Format the lines starting at the one that contains "Task: Click the Handmade glass bowl thumbnail" and ending at the one that contains "Action: (94, 579)" as a JSON list of strings, one string per line, with blank lines omitted. Leave the pictures out.

**Screen-element location records:**
-.-.-

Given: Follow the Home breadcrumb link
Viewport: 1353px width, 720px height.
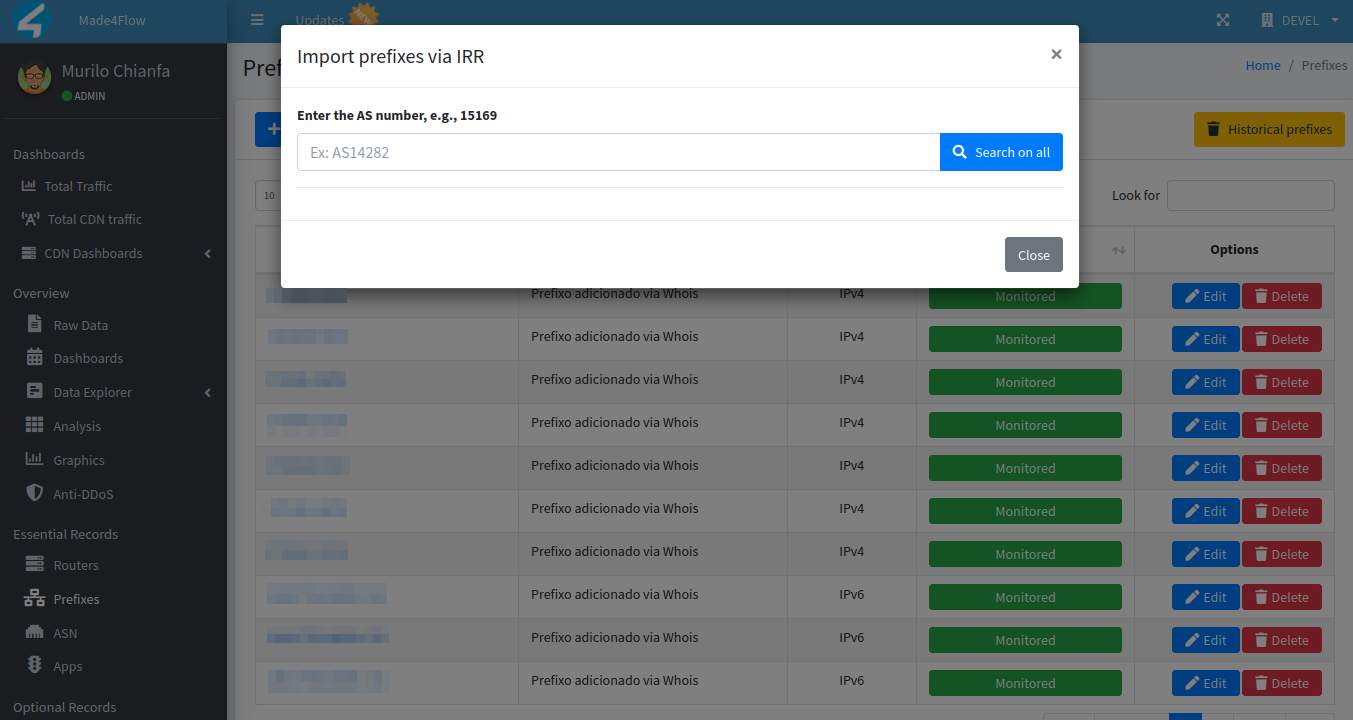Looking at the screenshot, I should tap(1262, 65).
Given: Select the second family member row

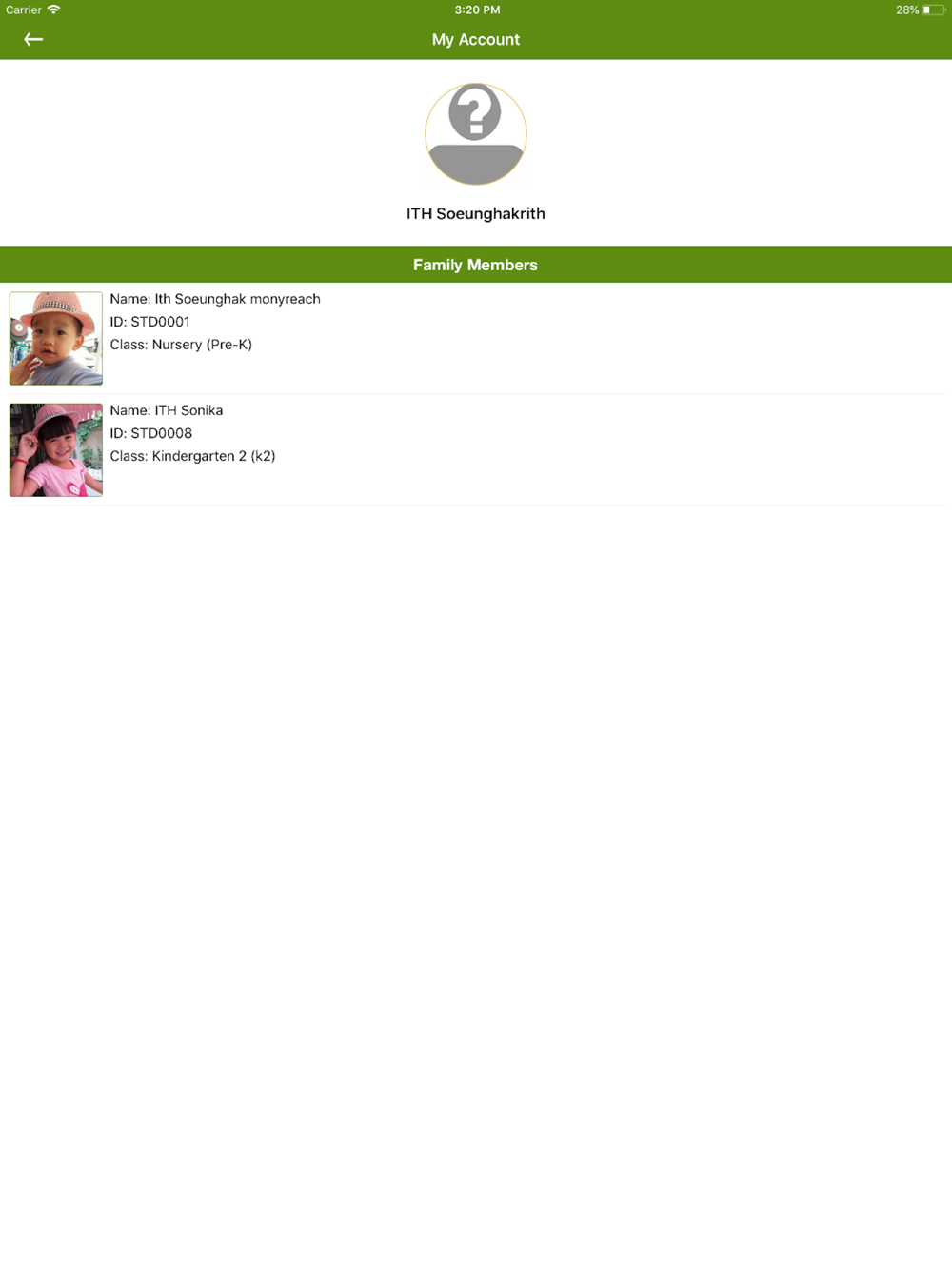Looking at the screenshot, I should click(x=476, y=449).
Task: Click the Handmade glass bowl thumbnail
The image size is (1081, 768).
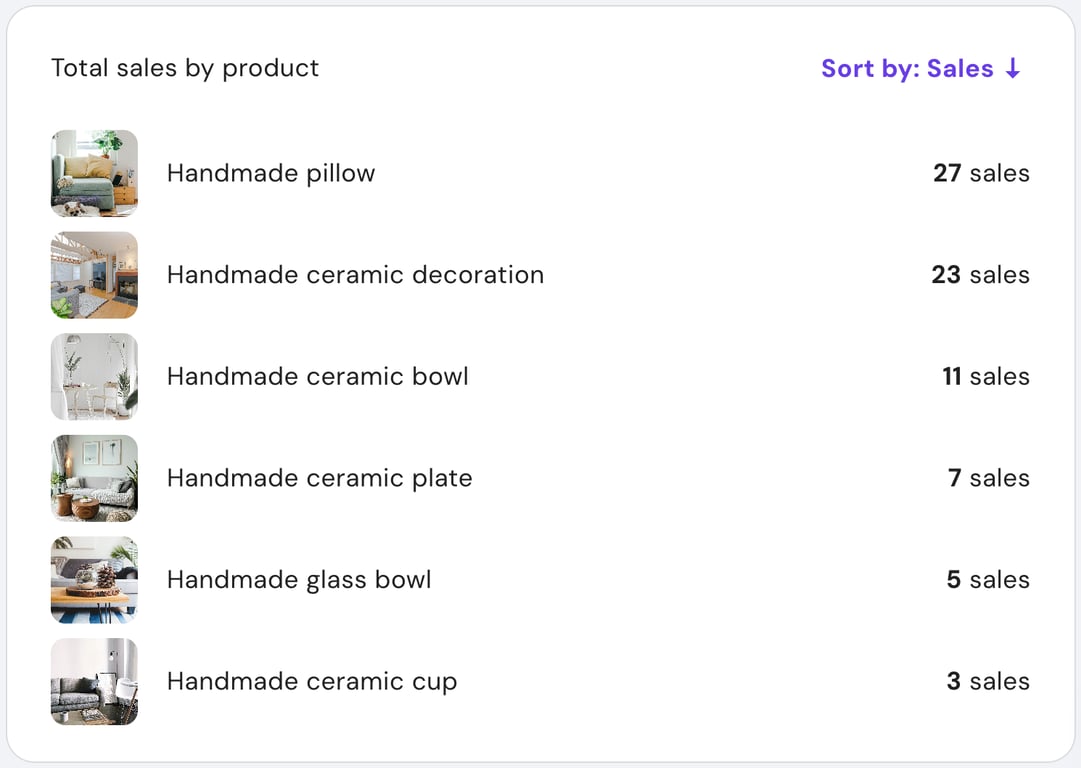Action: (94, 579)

-.-.-

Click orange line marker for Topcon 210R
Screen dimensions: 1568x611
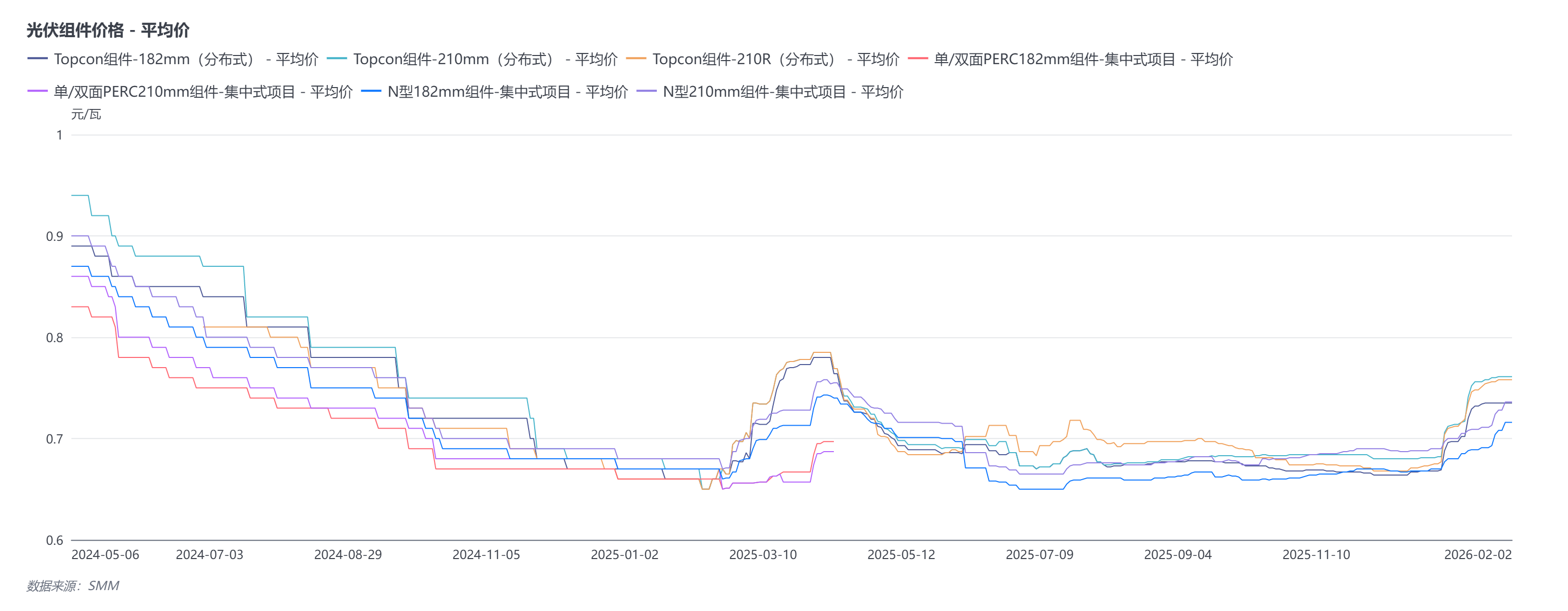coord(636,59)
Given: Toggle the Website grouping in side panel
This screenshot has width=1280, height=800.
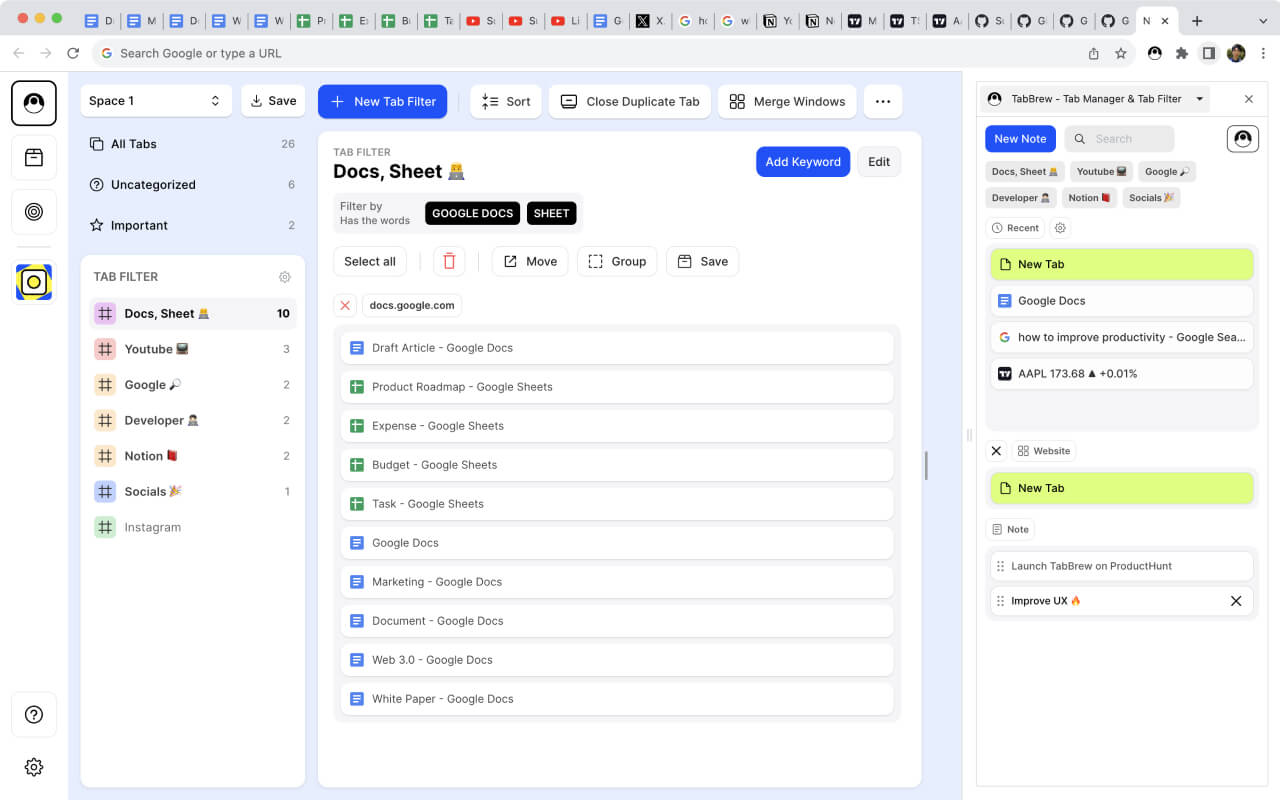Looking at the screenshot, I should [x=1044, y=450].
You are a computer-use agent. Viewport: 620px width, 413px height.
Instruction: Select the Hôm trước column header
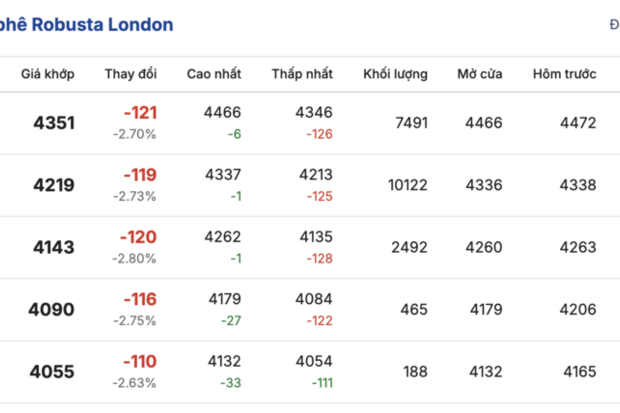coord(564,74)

-.-.-

**Answer to the exercise:**
[
  "Task: Click the Handmade glass bowl thumbnail",
  "The image size is (1081, 768).",
  "Action: (94, 579)"
]